After Cleansing: The Palestinian Exodus and the Palestinian Citizens of Israel (PCI)
The PCI are tangled in a fascinating position and we focus on a puzzle in their behavior, based on the previous theoretical discussion. On the one hand, they are the co-ethnics of the Palestinians living in the occupied territories and diasporas, and most see themselves as belonging to the Palestinian nation; on the other hand, they are citizens of Israel who expect equal rights, and many desire better integration into Israeli society. This situation is further complicated by their history, particularly the 1947—1949 war that continues to affect interethnic relationships in Israel. These PCI are the descendants of those hurt during the war, but unlike their counterparts across the 1949 Armistice border, they managed to avoid external displacement. Since 1948, they have become an array of vulnerable communities that live in a state dominated by a Jewish majority who are, in their eyes, the perpetrators. They are thus a good example of the theoretical framework we outlined and can be used to test our hypotheses.
Arabs and Jews have lived in Israel/Palestine under Turkish and British rule for decades with varying degrees of coexistence and violence. But the growth of the Zionist movement in the late 19th and early 20th centuries has created increasing strain between the groups. The Jewish holocaust during World War Two and the waves of displacement it created gave a significant boost to the Jewish migration, until 1947, when the UN decided in Resolution 181 to end the British mandate and partition the land between the ethnic groups, creating two new states: Jewish and Arabic (see Figure 1). The resolution was followed by an immediate breakout of intergroup and state violence. During the war, the Jewish militias made significant territorial gains that eventually forced the Arab states supporting the Palestinians to end the war and allow the creation of a Jewish state on major portions of the land, including areas with large Palestinian populations and ones assigned to the Arab state according to the partition plan, as can be seen in Figure 2. UN proposal for the binational partition of Palestine (1947). The armistice borders after the first Jewish—Arab War (1949).

The wartime events stand at the center of a historical and political debate between the Palestinian and Israeli narratives. The common Israeli viewpoint is that while the Jewish leadership accepted the partition plan, the Arab leadership rejected it and started the war. It argues that the exodus was caused by a voluntary flight of citizens and places the responsibility for the exodus on the Arab leadership that took failed steps and then refused to accept their consequences (Avineri 2011). Over time, a more critical narrative, that recognized the forced displacement of some villages, began to appear. This was led by some Israeli historical research and since 2000, Israeli textbooks have begun to accept this critical narrative (Nets-Zehngut 2013: 41).

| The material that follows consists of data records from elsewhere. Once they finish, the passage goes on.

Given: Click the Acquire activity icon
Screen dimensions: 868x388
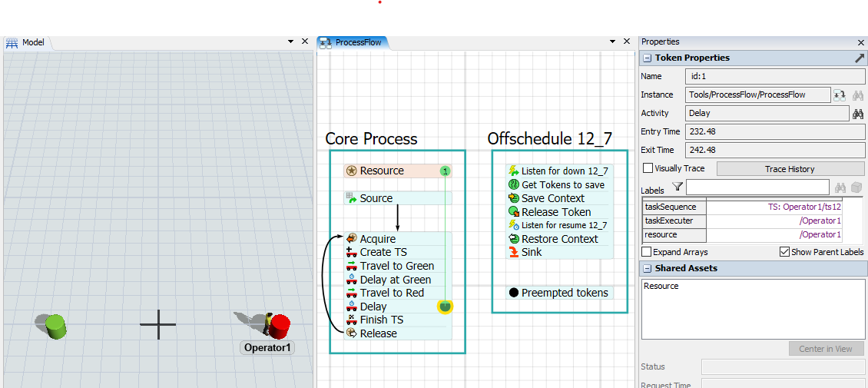Looking at the screenshot, I should tap(351, 239).
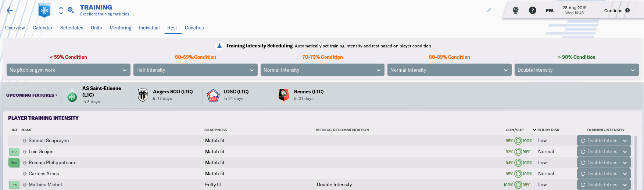Open the under 59% Condition dropdown
Viewport: 644px width, 190px height.
(68, 70)
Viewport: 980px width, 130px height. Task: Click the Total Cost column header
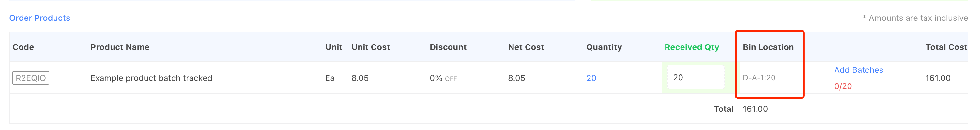click(x=946, y=47)
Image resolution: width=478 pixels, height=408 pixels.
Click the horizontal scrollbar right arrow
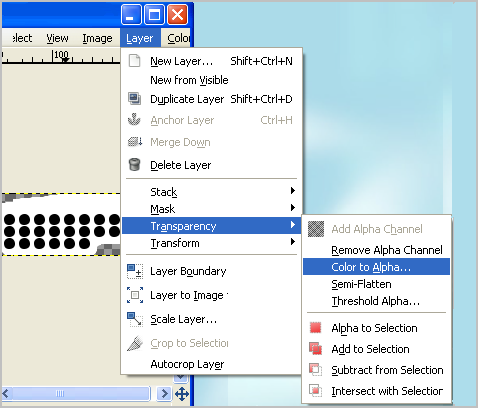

The narrative promoted by Palestinians, together with some Israeli historians, emphasizes the use of violence in the displacement and its importance to the overall intentional strategy of ensuring favorable demography to the new state of Israel. They argue that part of the military strategy of the Jewish forces was to methodically cleanse Palestinian villages after their capture by forcing their inhabitants to leave and in many times blowing up their houses, or by scaring Palestinian to flee by carrying out massacres (Arnon, Mcalexander, and Rubin 2021; Morris 2004; Pappe 2006; Raz 2021)

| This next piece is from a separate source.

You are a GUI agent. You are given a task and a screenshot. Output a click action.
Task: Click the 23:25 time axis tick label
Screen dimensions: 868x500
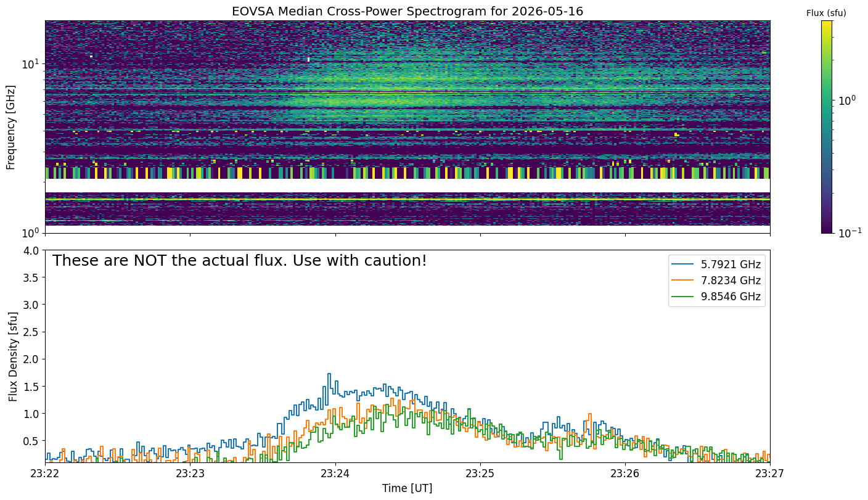pos(480,473)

The Palestinians who managed to avoid displacement to external territories became members of a new minority in the newly created state of Israel. They experienced different relationships with the government and the majority group over time. Until 1966, they were under close supervision by a military regime that applied only to them and not to the Jewish residents of Israel (Lustick 1980). After this regime was abolished, they came closer to the state, becoming “Israelized” in a process of growing inclusion (Samooha and Peretz 1981). But by the end of the 20th century they were immersed in the development of a Palestinian identity, and their relationship with the government once again strained in 2000 after large demonstrations, as part of the Second Intifada uprising, were met with a violent response. In 2018, the parliament passed the Nation-State law that made clear the exclusionary approach of the government toward the PCI. It emphasized that Israel, while democratic, was the nation-state of only the Jews and formally strengthened the Jewish character of the state and decreased the status of the Arabic language.

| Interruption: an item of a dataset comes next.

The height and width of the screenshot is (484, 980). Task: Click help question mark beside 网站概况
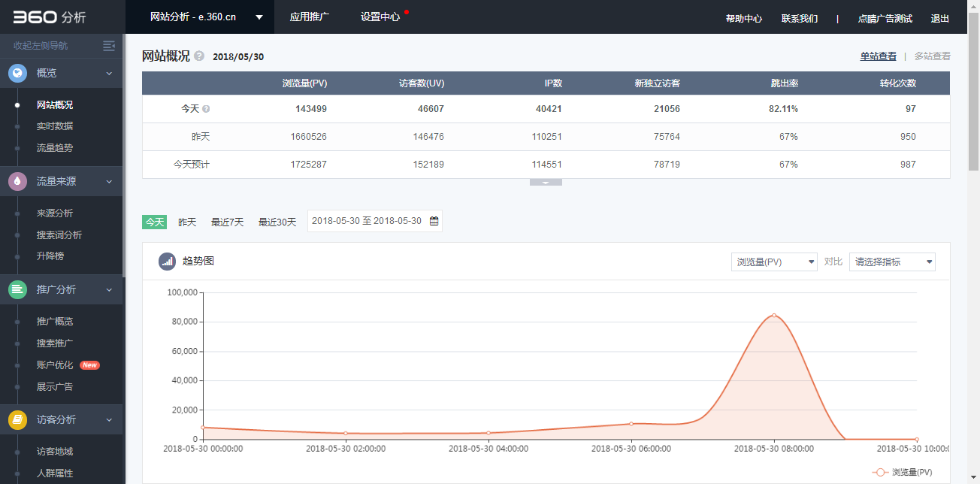pos(199,56)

There is an additional critical juncture in 1995. Several parallel processes came into effect then that may have exacerbated the difference between the cleansed. Firstly was the end of the First Intifada (1987—1993), during which Palestinians and PCI demonstrated and were met with a hardline approach from the government. Also, the threat that the PCI villages would be given over to a Palestinian state became realistic as the Oslo process gathered momentum and the Palestinian authority was created.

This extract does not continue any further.